◆ Aim:
Reproduce the following listing verbatim, line for line.

◆ Dataset extract:
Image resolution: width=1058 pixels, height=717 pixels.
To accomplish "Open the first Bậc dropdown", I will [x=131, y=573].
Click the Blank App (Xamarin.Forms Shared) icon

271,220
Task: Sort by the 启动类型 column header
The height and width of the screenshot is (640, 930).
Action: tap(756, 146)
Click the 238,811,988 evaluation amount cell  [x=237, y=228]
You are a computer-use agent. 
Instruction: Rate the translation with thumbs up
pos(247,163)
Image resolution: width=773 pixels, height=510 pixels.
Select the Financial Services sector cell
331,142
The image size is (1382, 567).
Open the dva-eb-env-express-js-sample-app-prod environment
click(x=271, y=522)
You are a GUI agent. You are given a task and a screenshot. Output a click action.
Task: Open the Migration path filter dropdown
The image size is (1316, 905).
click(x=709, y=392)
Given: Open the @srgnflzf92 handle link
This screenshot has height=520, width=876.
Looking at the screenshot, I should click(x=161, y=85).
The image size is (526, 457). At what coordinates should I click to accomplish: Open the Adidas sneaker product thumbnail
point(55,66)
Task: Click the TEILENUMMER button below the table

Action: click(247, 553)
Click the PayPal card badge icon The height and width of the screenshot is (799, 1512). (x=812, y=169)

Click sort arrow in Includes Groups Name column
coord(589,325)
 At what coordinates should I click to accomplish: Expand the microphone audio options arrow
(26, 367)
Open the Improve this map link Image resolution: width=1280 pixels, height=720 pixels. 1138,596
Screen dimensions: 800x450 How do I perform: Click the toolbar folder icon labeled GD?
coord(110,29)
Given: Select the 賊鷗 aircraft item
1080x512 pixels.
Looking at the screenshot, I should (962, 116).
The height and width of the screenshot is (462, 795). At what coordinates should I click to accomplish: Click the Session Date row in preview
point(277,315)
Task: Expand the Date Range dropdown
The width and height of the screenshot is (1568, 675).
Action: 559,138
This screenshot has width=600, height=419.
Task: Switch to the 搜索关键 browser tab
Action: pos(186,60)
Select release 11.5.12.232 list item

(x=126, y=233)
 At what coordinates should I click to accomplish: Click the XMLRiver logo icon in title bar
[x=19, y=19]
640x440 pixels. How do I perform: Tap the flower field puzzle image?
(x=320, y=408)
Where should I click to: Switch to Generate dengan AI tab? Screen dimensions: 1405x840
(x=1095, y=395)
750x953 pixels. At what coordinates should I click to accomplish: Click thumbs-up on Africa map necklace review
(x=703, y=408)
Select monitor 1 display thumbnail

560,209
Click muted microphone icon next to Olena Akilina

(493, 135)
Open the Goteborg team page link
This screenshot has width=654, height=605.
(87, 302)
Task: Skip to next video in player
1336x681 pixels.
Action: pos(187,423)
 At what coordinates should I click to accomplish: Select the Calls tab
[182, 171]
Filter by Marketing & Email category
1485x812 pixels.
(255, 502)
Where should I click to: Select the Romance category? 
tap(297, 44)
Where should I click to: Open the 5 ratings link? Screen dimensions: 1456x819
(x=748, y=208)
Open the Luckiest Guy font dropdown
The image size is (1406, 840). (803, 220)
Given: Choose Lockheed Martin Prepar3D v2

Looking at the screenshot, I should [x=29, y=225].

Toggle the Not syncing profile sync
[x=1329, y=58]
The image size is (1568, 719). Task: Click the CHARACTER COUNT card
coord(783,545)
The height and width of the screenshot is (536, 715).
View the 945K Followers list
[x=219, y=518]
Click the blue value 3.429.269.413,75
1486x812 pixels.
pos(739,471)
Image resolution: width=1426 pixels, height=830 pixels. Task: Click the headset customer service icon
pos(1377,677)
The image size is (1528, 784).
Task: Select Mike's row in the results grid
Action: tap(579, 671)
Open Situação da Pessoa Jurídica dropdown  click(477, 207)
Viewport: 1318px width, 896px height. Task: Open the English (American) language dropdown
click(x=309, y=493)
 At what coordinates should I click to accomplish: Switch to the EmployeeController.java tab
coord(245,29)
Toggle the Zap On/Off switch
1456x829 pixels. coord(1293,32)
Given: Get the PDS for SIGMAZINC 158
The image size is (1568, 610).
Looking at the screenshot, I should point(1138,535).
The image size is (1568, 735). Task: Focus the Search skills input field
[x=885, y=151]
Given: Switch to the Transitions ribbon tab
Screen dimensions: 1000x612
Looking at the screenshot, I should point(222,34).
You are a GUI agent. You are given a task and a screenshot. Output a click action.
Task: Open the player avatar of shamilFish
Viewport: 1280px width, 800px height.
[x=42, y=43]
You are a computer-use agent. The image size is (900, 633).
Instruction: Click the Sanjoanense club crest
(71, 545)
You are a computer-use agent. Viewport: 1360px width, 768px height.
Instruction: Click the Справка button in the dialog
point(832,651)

◆ Result of this task:
Image resolution: width=1058 pixels, height=717 pixels.
To accomplish "Open the first Bậc dropdown", I will [x=131, y=573].
Click the Blank App (Xamarin.Forms Shared) icon

271,220
Task: Sort by the 启动类型 column header
The height and width of the screenshot is (640, 930).
Action: tap(756, 146)
Click the 238,811,988 evaluation amount cell  [x=237, y=228]
You are a computer-use agent. 
Instruction: Rate the translation with thumbs up
pos(247,163)
Image resolution: width=773 pixels, height=510 pixels.
Select the Financial Services sector cell
331,142
The image size is (1382, 567).
Open the dva-eb-env-express-js-sample-app-prod environment
click(x=271, y=522)
You are a GUI agent. You are given a task and a screenshot. Output a click action.
Task: Open the Migration path filter dropdown
The image size is (1316, 905).
click(x=709, y=392)
Given: Open the @srgnflzf92 handle link
This screenshot has height=520, width=876.
Looking at the screenshot, I should click(x=161, y=85).
The image size is (526, 457). At what coordinates should I click to accomplish: Open the Adidas sneaker product thumbnail
point(55,66)
Task: Click the TEILENUMMER button below the table

Action: click(247, 553)
Click the PayPal card badge icon The height and width of the screenshot is (799, 1512). (x=812, y=169)

Click sort arrow in Includes Groups Name column
coord(589,325)
 At what coordinates should I click to accomplish: Expand the microphone audio options arrow
(26, 367)
Open the Improve this map link Image resolution: width=1280 pixels, height=720 pixels. 1138,596
Screen dimensions: 800x450 How do I perform: Click the toolbar folder icon labeled GD?
coord(110,29)
Given: Select the 賊鷗 aircraft item
1080x512 pixels.
Looking at the screenshot, I should (962, 116).
The height and width of the screenshot is (462, 795). At what coordinates should I click to accomplish: Click the Session Date row in preview
point(277,315)
Task: Expand the Date Range dropdown
The width and height of the screenshot is (1568, 675).
Action: 559,138
This screenshot has width=600, height=419.
Task: Switch to the 搜索关键 browser tab
Action: pos(186,60)
Select release 11.5.12.232 list item

(x=126, y=233)
 At what coordinates should I click to accomplish: Click the XMLRiver logo icon in title bar
[x=19, y=19]
640x440 pixels. How do I perform: Tap the flower field puzzle image?
(x=320, y=408)
Where should I click to: Switch to Generate dengan AI tab? Screen dimensions: 1405x840
(x=1095, y=395)
750x953 pixels. At what coordinates should I click to accomplish: Click thumbs-up on Africa map necklace review
(x=703, y=408)
Select monitor 1 display thumbnail

560,209
Click muted microphone icon next to Olena Akilina

(493, 135)
Open the Goteborg team page link
This screenshot has width=654, height=605.
(87, 302)
Task: Skip to next video in player
1336x681 pixels.
Action: pos(187,423)
 At what coordinates should I click to accomplish: Select the Calls tab
[182, 171]
Filter by Marketing & Email category
1485x812 pixels.
(255, 502)
Where should I click to: Select the Romance category? 
tap(297, 44)
Where should I click to: Open the 5 ratings link? Screen dimensions: 1456x819
(x=748, y=208)
Open the Luckiest Guy font dropdown
The image size is (1406, 840). (803, 220)
Given: Choose Lockheed Martin Prepar3D v2

Looking at the screenshot, I should [x=29, y=225].

Toggle the Not syncing profile sync
[x=1329, y=58]
The image size is (1568, 719). Task: Click the CHARACTER COUNT card
coord(783,545)
The height and width of the screenshot is (536, 715).
View the 945K Followers list
[x=219, y=518]
Click the blue value 3.429.269.413,75
1486x812 pixels.
pos(739,471)
Image resolution: width=1426 pixels, height=830 pixels. Task: Click the headset customer service icon
pos(1377,677)
The image size is (1528, 784).
Task: Select Mike's row in the results grid
Action: tap(579, 671)
Open Situação da Pessoa Jurídica dropdown  click(477, 207)
Viewport: 1318px width, 896px height. Task: Open the English (American) language dropdown
click(x=309, y=493)
 At what coordinates should I click to accomplish: Switch to the EmployeeController.java tab
coord(245,29)
Toggle the Zap On/Off switch
1456x829 pixels. coord(1293,32)
Given: Get the PDS for SIGMAZINC 158
The image size is (1568, 610).
Looking at the screenshot, I should point(1138,535).
The image size is (1568, 735). Task: Focus the Search skills input field
[x=885, y=151]
Given: Switch to the Transitions ribbon tab
Screen dimensions: 1000x612
Looking at the screenshot, I should point(222,34).
You are a GUI agent. You are given a task and a screenshot. Output a click action.
Task: Open the player avatar of shamilFish
Viewport: 1280px width, 800px height.
[x=42, y=43]
You are a computer-use agent. The image size is (900, 633).
Instruction: Click the Sanjoanense club crest
(71, 545)
You are a computer-use agent. Viewport: 1360px width, 768px height.
Instruction: Click the Справка button in the dialog
point(832,651)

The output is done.